Aim: Rewrite the stretch from the line containing "This screenshot has height=799, width=1490." through the line containing "the theme shirt", with "header" swapped for "footer" and nothing else altered. Leave the pictures out.
* BEGIN Excerpted data *
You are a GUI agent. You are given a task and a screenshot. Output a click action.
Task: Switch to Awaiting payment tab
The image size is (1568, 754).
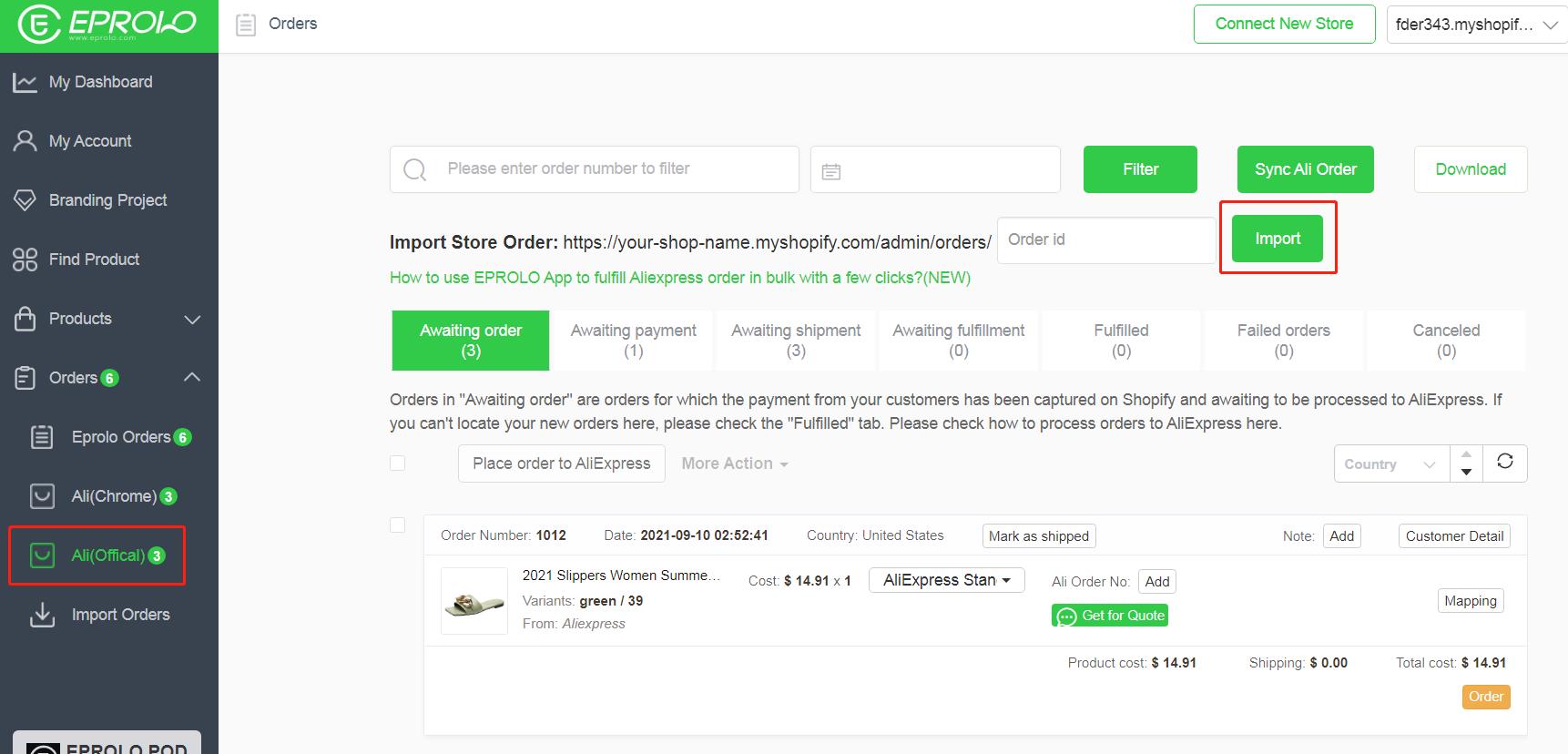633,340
* END Excerpted data *
* BEGIN Excerpted data *
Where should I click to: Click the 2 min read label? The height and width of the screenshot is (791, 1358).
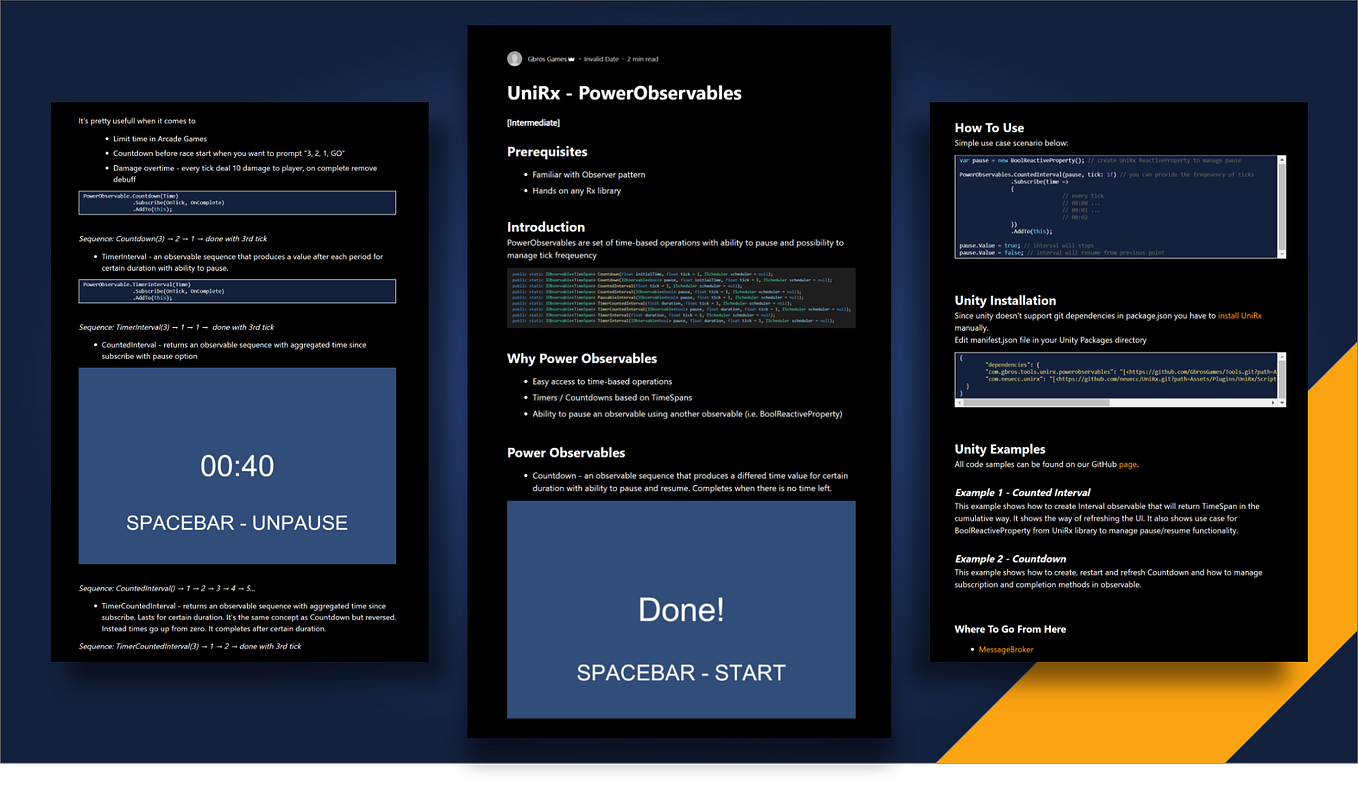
* END Excerpted data *
* BEGIN Excerpted data *
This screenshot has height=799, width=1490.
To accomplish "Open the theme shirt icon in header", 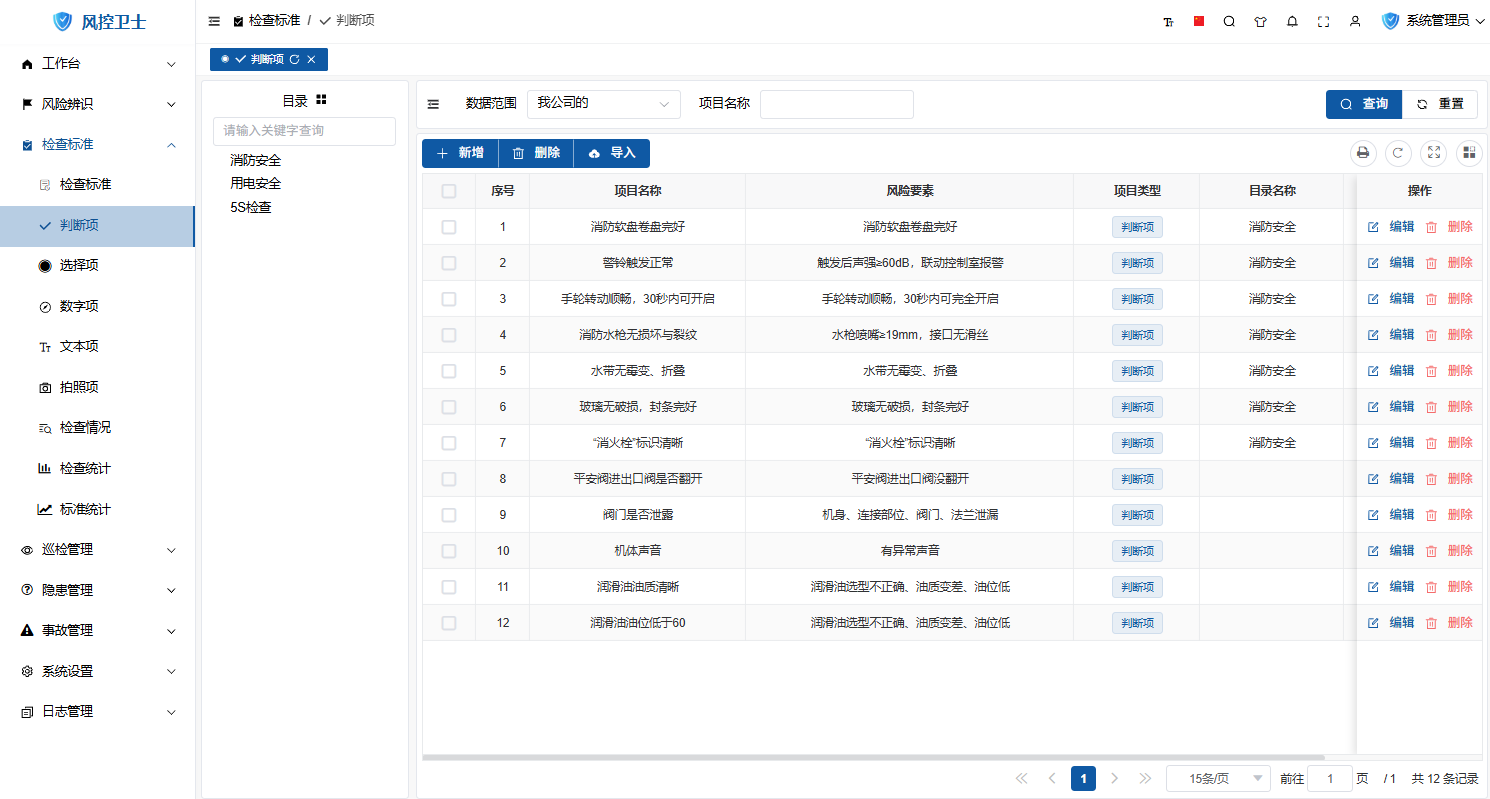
* END Excerpted data *
Answer:
This screenshot has height=799, width=1490.
To accomplish "Open the theme shirt icon in footer", 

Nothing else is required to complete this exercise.